Claim preparation - Be prepared

Why do insurers continue to resist the recoverability of claims preparation costs when such assistance can be beneficial, asks Neil Greaves

Faced with an unforeseen catastrophic loss, many businesses will seek help from trusted advisers to assist in managing and preparing the resulting claim. Yet, many delegates at Post's recent Claims Club conference voted that claims preparation costs should not, in any circumstances, be recoverable as part of the claim. Is this a reasonable point of view or should insureds expect these costs to be indemnified as a matter of course?

A company that has suffered a sudden major catastrophic loss may have to undergo a significant period of reinstatement. Such an incident can also give rise to challenging discussions with key customers, which can result in a material and long term loss of market share.

Few financial controllers have experience of losses of this magnitude. Furthermore, in this difficult economic environment, many businesses are operating on a cost disciplined basis with no available administrative or financial resource.
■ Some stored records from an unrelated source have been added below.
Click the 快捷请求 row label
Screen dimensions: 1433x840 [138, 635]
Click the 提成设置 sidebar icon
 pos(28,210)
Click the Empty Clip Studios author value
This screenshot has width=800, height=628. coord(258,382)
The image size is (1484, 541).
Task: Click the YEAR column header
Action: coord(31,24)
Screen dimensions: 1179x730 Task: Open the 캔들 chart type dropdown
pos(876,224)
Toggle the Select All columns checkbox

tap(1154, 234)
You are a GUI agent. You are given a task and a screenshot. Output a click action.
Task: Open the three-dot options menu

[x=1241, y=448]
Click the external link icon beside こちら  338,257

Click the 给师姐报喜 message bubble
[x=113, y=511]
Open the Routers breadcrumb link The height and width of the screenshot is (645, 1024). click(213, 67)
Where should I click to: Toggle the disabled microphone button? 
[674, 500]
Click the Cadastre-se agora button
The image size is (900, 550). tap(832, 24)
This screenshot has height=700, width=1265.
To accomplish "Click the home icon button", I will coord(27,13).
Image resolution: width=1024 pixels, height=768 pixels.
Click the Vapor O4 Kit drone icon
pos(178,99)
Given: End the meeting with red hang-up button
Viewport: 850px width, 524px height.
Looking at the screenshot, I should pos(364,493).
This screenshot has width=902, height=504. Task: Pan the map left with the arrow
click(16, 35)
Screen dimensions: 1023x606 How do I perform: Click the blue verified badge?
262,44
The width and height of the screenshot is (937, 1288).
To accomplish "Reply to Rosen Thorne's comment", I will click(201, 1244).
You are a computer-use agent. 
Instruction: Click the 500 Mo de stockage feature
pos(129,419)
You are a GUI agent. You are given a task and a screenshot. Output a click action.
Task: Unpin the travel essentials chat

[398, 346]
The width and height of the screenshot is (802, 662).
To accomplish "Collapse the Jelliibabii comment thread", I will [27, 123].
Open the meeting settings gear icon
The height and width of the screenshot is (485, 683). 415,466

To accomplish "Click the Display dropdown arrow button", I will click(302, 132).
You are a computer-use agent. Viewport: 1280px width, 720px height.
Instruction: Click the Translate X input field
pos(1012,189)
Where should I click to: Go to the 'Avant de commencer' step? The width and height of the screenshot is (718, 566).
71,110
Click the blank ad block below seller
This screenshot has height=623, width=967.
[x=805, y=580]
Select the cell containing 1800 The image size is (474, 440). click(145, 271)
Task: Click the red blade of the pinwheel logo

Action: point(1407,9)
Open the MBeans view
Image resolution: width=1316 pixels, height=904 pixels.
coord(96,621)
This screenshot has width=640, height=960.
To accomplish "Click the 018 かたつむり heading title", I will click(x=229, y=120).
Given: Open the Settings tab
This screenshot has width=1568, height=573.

The financial controller must decide whether to take a 'wait and see' approach to the claim or to seek support and assistance from a trusted adviser with whom they may have an established working relationship, such as the broker or auditor. The board will want to know what action is being taken to stabilise the situation and protect the company's interests.

Many financial controllers and risk managers will choose the proactive approach. They engage an adviser to provide expert advice, additional resource and to assist with the management and preparation of the claim. Shareholders and customers are likely to draw encouragement from any measure which supports senior management and leaves key employees able to focus on their clients and prompt recovery of the business.

This seems an entirely reasonable and rational approach. Prompt recovery of the business, and customer/client focus, benefits both the policyholder and insurer. So why is there this apparent consensus against allowing the insured to recover claims preparation costs? Surely the intention of an insurance contract is to indemnify the insured? This should be against all costs associated with this unforeseen incident. Providing these costs are necessarily incurred and are directly in relation to claim preparation and presentation, they should be recoverable. After all, other consultancy costs, such as surveyors' fees, are covered on a reasonably and necessarily incurred basis.

Many commercial policyholders regularly purchase consultancy support on all manner of issues. Whether it is a merger or acquisition, commercial restructuring, dispute resolution or risk management, it is accepted practice and good corporate governance to seek appropriate consulting expertise to support any process that may have a material impact on the financial performance of the company. A substantial insurance claim may well fall into this category. This is why many policyholders will engage an adviser and assume they will be indemnified against such costs.

Hard to pin down

The inconsistency in opinion at the Claims Club is perhaps not surprising. It reflects the insurance market approach to the claims preparation clauses that covers these costs. The inclusion of clauses tends to reflect the attitude and appetite of individual insurers, rather than a trend towards certain industry sectors or risks. There are also significant geographical variances with some regions being more supportive than others even where the same insurer is involved.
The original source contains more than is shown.